▶ [Work required]:
Every line of the entries below that carries the string "chart" should be copied.

[Records drawn from a dataset]
******

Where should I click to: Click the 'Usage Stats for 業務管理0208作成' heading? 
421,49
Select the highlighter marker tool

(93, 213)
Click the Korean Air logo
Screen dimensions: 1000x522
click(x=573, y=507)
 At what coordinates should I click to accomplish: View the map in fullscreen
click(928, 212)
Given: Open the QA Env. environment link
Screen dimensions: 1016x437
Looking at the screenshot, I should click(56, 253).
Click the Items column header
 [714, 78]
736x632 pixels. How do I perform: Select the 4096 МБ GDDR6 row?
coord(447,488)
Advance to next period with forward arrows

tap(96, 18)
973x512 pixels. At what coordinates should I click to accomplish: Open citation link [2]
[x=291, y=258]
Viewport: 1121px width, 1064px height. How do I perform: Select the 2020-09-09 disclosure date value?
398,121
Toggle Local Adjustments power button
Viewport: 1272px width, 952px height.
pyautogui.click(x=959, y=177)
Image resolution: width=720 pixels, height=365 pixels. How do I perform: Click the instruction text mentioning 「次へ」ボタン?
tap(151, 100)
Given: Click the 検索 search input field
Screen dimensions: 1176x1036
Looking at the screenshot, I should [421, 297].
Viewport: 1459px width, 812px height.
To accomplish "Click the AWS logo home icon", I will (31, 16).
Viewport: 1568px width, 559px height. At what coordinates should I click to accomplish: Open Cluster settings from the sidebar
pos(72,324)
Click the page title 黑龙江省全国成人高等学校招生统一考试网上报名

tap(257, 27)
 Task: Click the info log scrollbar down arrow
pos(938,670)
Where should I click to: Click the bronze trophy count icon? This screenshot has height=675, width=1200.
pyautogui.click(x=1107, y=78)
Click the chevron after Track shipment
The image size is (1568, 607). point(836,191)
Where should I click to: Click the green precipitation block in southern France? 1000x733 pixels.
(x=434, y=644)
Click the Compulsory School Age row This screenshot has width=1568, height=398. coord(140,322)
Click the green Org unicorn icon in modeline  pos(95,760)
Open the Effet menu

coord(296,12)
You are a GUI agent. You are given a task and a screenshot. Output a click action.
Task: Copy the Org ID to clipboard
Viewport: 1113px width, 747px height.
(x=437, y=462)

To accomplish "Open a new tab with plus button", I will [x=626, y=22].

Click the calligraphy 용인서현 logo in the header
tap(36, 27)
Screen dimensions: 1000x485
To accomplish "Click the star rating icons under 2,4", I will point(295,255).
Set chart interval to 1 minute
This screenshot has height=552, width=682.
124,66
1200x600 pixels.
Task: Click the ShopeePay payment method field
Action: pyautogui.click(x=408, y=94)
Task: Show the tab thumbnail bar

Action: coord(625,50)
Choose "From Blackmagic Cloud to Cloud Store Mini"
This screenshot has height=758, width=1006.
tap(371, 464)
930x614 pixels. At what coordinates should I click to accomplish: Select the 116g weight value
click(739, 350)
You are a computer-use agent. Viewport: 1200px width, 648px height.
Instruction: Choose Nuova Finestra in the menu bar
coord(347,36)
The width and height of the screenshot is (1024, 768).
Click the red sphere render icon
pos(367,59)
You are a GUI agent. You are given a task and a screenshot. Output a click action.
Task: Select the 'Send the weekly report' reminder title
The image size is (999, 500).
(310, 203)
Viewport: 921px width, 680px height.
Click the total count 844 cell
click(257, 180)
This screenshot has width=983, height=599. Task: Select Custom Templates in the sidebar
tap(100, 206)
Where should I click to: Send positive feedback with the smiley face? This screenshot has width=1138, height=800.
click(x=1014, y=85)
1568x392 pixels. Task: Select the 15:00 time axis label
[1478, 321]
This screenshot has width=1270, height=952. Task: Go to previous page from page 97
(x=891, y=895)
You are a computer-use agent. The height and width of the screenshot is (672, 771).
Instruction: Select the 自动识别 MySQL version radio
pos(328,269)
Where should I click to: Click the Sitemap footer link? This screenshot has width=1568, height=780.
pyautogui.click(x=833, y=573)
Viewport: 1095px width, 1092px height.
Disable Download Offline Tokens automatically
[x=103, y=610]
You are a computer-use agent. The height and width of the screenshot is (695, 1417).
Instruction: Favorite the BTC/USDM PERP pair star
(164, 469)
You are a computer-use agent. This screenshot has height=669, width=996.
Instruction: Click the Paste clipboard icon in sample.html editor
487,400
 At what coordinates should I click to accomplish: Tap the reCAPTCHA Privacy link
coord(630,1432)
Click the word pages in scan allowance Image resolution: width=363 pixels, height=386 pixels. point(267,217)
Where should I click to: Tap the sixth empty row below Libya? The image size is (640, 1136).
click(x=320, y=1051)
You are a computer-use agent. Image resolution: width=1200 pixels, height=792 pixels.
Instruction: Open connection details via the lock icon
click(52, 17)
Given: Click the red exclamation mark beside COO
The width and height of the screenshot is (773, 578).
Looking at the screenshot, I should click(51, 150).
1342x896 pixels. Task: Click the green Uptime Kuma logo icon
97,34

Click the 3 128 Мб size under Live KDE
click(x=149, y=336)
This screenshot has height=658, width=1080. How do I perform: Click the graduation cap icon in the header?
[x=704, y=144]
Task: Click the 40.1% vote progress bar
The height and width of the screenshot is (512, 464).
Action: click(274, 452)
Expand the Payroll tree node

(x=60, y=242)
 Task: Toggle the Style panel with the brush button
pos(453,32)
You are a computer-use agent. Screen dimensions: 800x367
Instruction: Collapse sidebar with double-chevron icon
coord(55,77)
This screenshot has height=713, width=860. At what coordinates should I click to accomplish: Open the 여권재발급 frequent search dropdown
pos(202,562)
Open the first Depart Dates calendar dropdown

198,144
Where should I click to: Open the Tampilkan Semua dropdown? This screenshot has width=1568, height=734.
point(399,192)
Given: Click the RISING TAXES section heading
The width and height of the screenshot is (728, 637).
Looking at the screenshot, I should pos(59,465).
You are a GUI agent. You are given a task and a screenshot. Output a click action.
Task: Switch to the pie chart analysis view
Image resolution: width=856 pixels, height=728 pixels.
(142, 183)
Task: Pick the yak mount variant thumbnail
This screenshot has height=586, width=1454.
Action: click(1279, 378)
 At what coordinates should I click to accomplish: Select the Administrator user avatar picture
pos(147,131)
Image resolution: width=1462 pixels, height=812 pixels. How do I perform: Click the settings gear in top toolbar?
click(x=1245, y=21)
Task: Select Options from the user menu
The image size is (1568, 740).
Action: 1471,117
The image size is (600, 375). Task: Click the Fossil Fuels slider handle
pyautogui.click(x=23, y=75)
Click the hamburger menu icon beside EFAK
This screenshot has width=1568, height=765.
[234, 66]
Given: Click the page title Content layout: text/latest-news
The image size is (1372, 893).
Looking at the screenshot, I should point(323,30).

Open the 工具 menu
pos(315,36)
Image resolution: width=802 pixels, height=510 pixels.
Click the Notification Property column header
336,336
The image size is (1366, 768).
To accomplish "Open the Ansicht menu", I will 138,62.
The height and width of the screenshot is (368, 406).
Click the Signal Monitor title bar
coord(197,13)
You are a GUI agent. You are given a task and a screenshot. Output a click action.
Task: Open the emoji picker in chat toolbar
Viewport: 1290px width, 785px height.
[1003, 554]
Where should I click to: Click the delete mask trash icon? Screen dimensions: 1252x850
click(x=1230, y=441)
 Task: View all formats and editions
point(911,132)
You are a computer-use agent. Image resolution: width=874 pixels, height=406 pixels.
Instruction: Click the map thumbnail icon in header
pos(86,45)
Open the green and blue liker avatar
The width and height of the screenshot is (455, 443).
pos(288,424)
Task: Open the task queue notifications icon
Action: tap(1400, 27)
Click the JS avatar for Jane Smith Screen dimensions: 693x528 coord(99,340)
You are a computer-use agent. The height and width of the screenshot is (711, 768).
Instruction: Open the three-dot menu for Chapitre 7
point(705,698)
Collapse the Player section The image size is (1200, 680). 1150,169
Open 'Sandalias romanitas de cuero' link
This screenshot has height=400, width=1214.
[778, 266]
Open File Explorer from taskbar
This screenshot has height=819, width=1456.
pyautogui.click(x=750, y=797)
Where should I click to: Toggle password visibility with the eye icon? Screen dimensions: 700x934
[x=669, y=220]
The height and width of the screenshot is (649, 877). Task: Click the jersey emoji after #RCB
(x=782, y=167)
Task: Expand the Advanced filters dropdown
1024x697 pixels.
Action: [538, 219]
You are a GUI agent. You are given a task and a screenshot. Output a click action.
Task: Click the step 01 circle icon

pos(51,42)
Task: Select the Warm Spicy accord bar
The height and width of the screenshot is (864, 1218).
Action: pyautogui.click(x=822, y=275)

******

▶ [Task result]:
Set chart interval to 1 minute
Task: Switch to the pie chart analysis view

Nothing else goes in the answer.